> _ENCARGO DE TRABAJO_
Responde estas preguntas sobre el texto acerca de los metales pesados que emiten los vehículos:
(a) ¿El desgaste de qué dos elementos de los vehículos arroja partículas de metales pesados a la atmósfera?
(b) Según la estadística de la Agencia Europea del Medioambiente de 2019, ¿a cuántas personas mata al año en Europa la mala calidad del aire?
(c) ¿Qué encontraron en las lechugas los investigadores de la Universidad de Viena?

La presencia de estos metales pesados abre además otro punto clave a la hora de analizar cómo y por qué contaminan los vehículos. Cuando se piensa en la calidad del aire y en sus efectos en la salud, las personas tienden a pensar en los gases.
El investigador concede que tiene su lógica: al final, es lo que percibimos a simple vista. En verano, los habitantes de ciudades como Madrid o Barcelona pueden ver esas boinas de polución si pasa mucho tiempo sin llover. Fuera de ellas, cualquiera se habrá fijado en qué sale del tubo de escape de algunos coches de combustión, que van dejando su pequeña nube gris a medida que circulan.
Metales pesados arrojados a la atmósfera
Sin embargo, eso no es todo lo que los vehículos están emitiendo. El desgaste de los neumáticos y de los frenos arrojan a la atmósfera partículas de metales pesados, que tienen también un efecto sobre la salud medioambiental y la humana.
Tenerlo presente es especialmente importante porque, al final y por mucho que se haga una transformación del parque móvil por modelos que no usan combustibles fósiles, frenos y ruedas es algo de lo que no se puede prescindir (el investigador apunta, eso sí, que ya hay quienes trabajan para crear ruedas más eficientes).
Esto no quiere decir que no se pueda hacer nada para cambiarlo. Mejorar la ventilación de las calles o transformar los patrones de tráfico podría reducir la concentración de esos metales pesados, pero también algo tan simple como usar más el transporte urbano o ir en bici o andando a más sitios —y para esto ideas como la ciudad de los 15 minutos ayudan— tendría un impacto positivo.
Entre las consecuencias que estos metales pesados pueden tener en la salud de las personas se encuentran los problemas cardiovasculares, desde afectar a quienes padecen enfermedades respiratorias a vincularse a cuestiones como las muertes prematuras o el cáncer. La mala calidad del aire mata en Europa a unas 300.000 personas al año, según una estadística de la Agencia Europea del Medioambiente de 2019: es como si desapareciesen todos los habitantes de una ciudad de medio tamaño como Vigo.
Además, este estudio no es el único que se ha preguntado por el impacto que tienen estos elementos en la contaminación. Investigadores de la Universidad de Viena acaban de encontrar microplásticos vinculados al desgaste de las ruedas en las lechugas: el viento y las aguas residuales son los culpables de llevarlos desde las carreteras a los campos de cultivo.

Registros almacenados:
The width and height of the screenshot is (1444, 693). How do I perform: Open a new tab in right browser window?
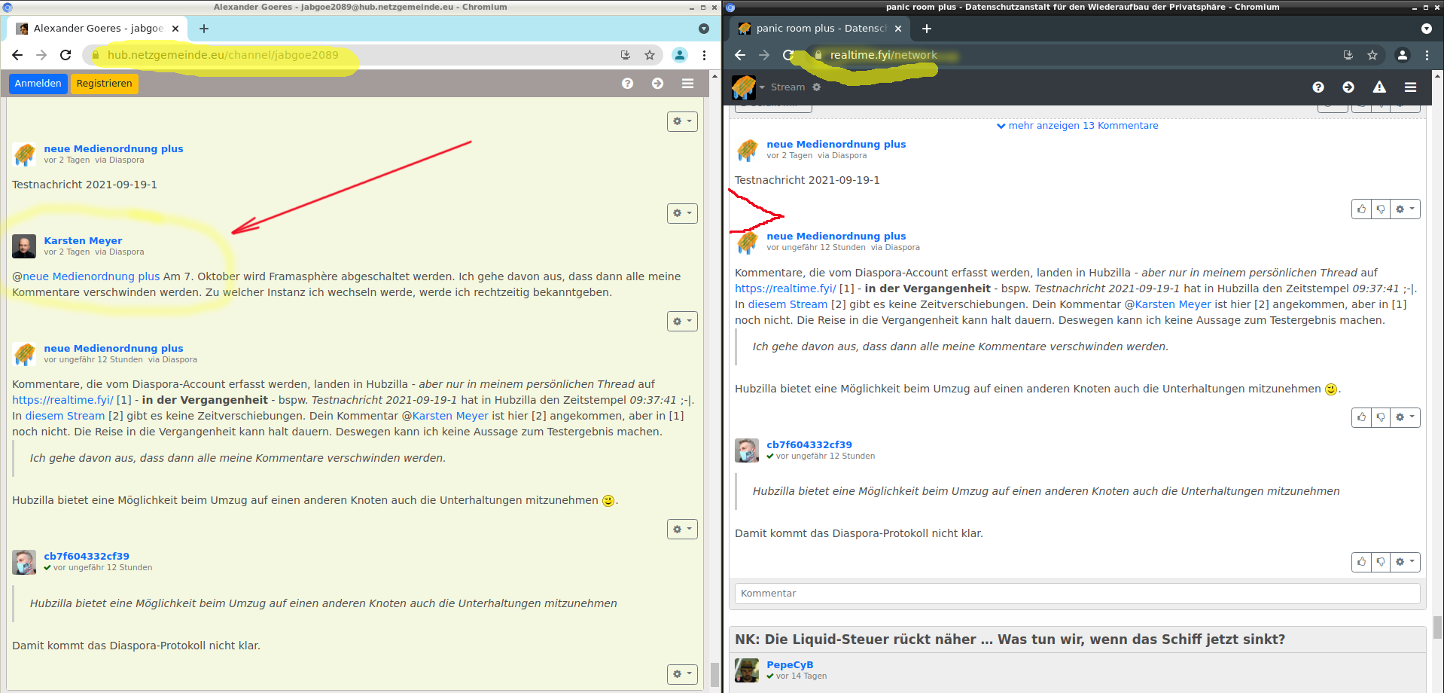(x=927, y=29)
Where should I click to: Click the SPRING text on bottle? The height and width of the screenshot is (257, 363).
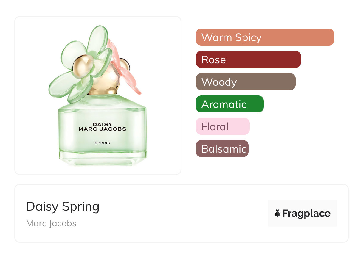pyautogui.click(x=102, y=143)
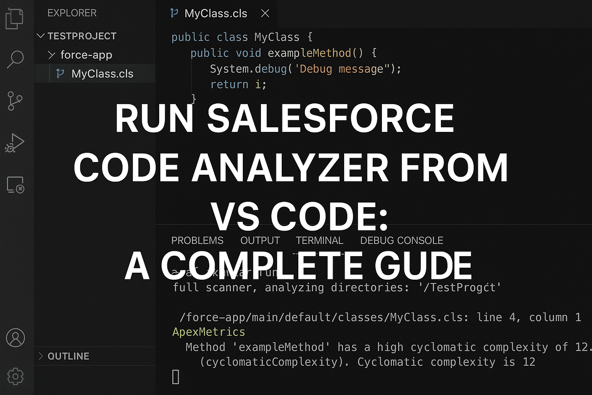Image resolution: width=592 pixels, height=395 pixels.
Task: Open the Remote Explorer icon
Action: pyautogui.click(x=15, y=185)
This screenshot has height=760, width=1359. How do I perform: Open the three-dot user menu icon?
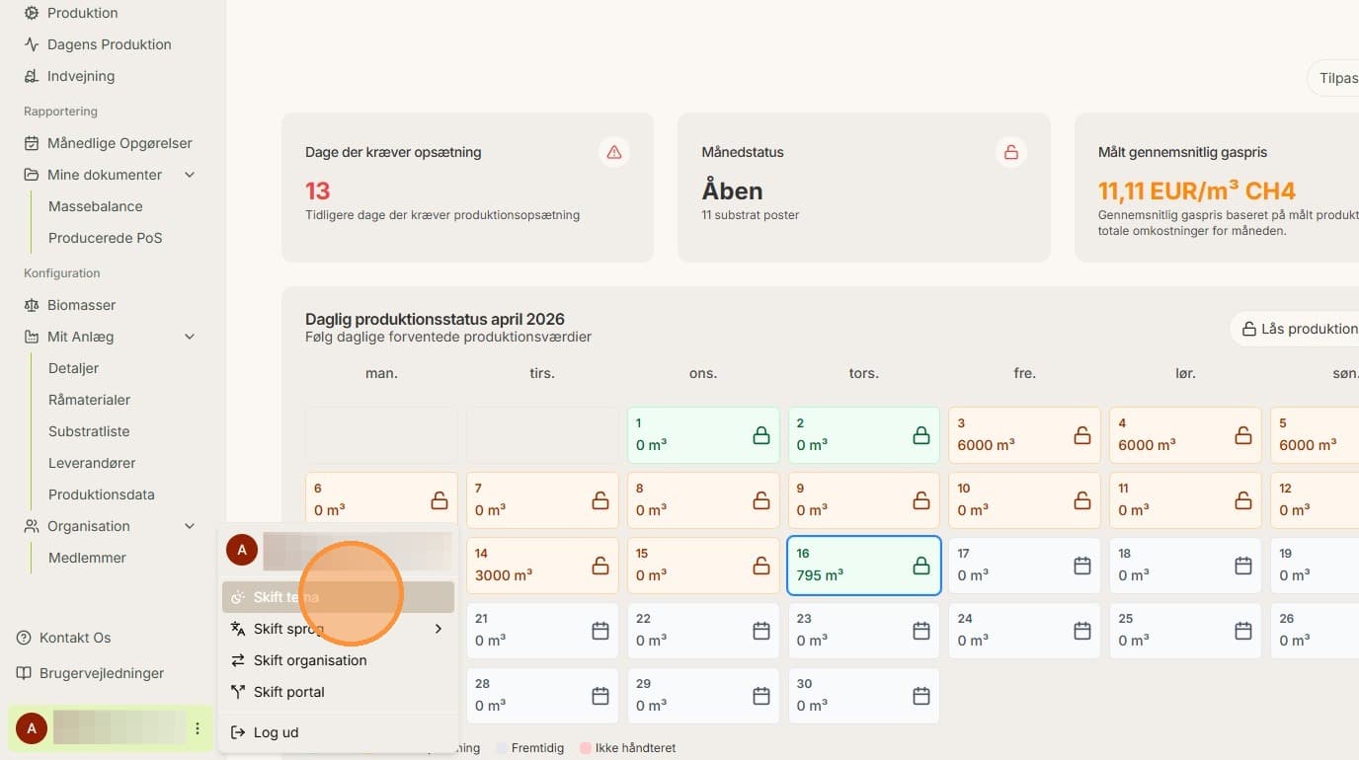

> _RESPUESTA ESCRITA_
(a) Los neumáticos y los frenos.
(b) A unas 300.000 personas.
(c) Microplásticos vinculados al desgaste de las ruedas.